But then – while we’re waiting on Isaac’s promised conception – Abraham and Sarah travel again, and once again Abraham tells the locals that Sarah is his sister, and once again the local king – King Abimelech of Gerar – takes Sarah as a wife! God tells the king in a dream, “You are about to die because of the woman whom you have taken; for she is a married woman.” Abimelech, like Pharaoh before him, is pretty mad at Abraham about the situation. 

Abraham explains that Sarah is actually his half-sister, so it’s not a lie really; and he says, “I did it because I thought, There is no fear of God at all in this place, and they will kill me because of my wife.” 

Abimelech gives Sarah back to Abraham, and 1000 pieces of silver besides. 

So, even after all these concrete, specific promises that he and Sarah will have a child, Abraham is still doing this weird, fearful thing, putting his wife at risk! 

After that, finally, Sarah conceives and baby Isaac is born. Sarah gets jealous of Hagar again, and Hagar is driven out, again. Then we come to the story of the binding of Isaac – which it’s possible to read as the ultimate proof of Abraham’s trust in God, or as the most fundamental failure of trust possible. Father John will speak about that story in a couple of weeks, so I’ll leave it there for now. 

I want to be clear: These are ancient, ancient stories, which probably tell us more about how the Israelites were trying to make sense of their own history and what it meant to be God’s people, than they do about specific things that happened in the literal historical sense. 

But: the minds and hearts and voices that passed down these stories, and eventually crafted them into texts that endure, were thoughtful and wise. 

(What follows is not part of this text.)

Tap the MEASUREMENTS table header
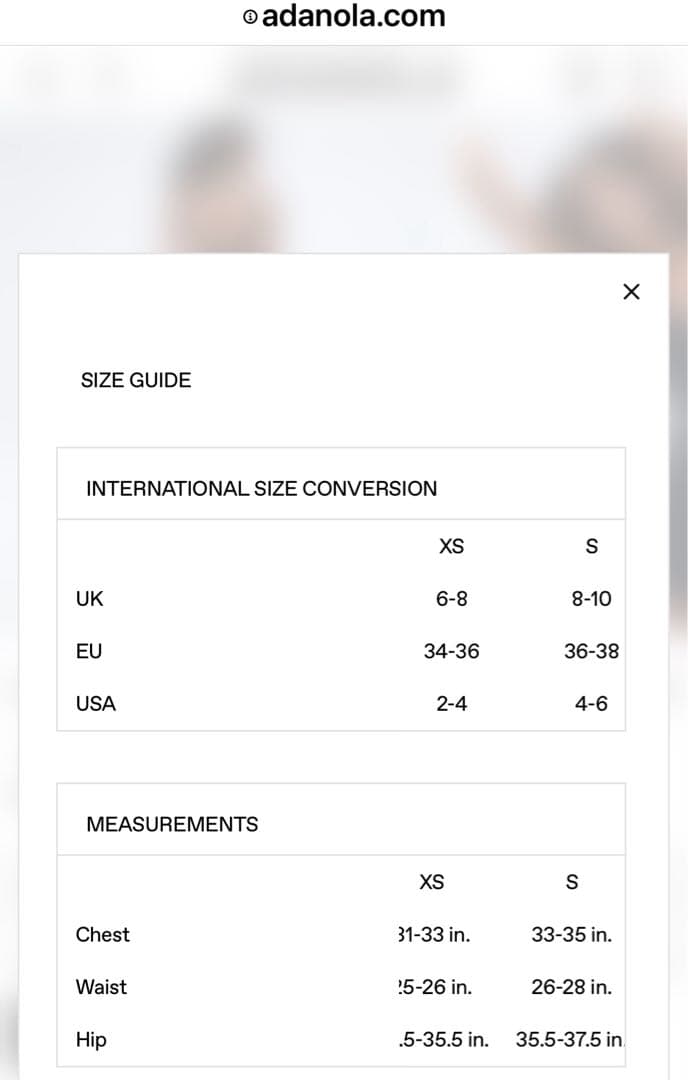The image size is (688, 1080). click(x=172, y=824)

They expected readers or hearers to come to know Abram’s story as a whole.

They expected readers or hearers to see Abram struggling with faith, with trust, in all these little separate episodes and in the overall story arc. 

Abraham’s story is a lot more complicated than Paul makes it. It is not just one simple, whole-hearted Yes that settles things for good. 

Abram lived a long life, with many twists and turns. There were times when he felt very clear in his path and his relationship with God, and times when he really second-guessed whether God was with him or had a purpose or plan for him. When he questioned whether God would lead him through  whatever he was facing. 

And I think that’s important.  Not just as a matter of arguing with Paul’s exegesis, his interpretation of Abraham’s life, but for us as people of faith. 

While I can’t relate to most of the specifics of Abraham’s story, the pattern – the ebb and flow, the push and pull – of his life of faith seem very familiar to me. 

I do have a base level of trust in God’s goodness; I believe that God loves and holds me.

But that by no means makes it easy to navigate or bear everything that life brings. I struggle, and second-guess, and question, too. 

Having and holding a basic, core Yes to God doesn’t mean we don’t wobble or waver.  And I think there’s hope in that, actually. 

Not so much in Paul’s reading of Abraham’s story – Paul’s description of Abraham as someone who was SO faithful, who believed SO strongly, never questioning, that God blessed him and worked through him to accomplish God’s purposes.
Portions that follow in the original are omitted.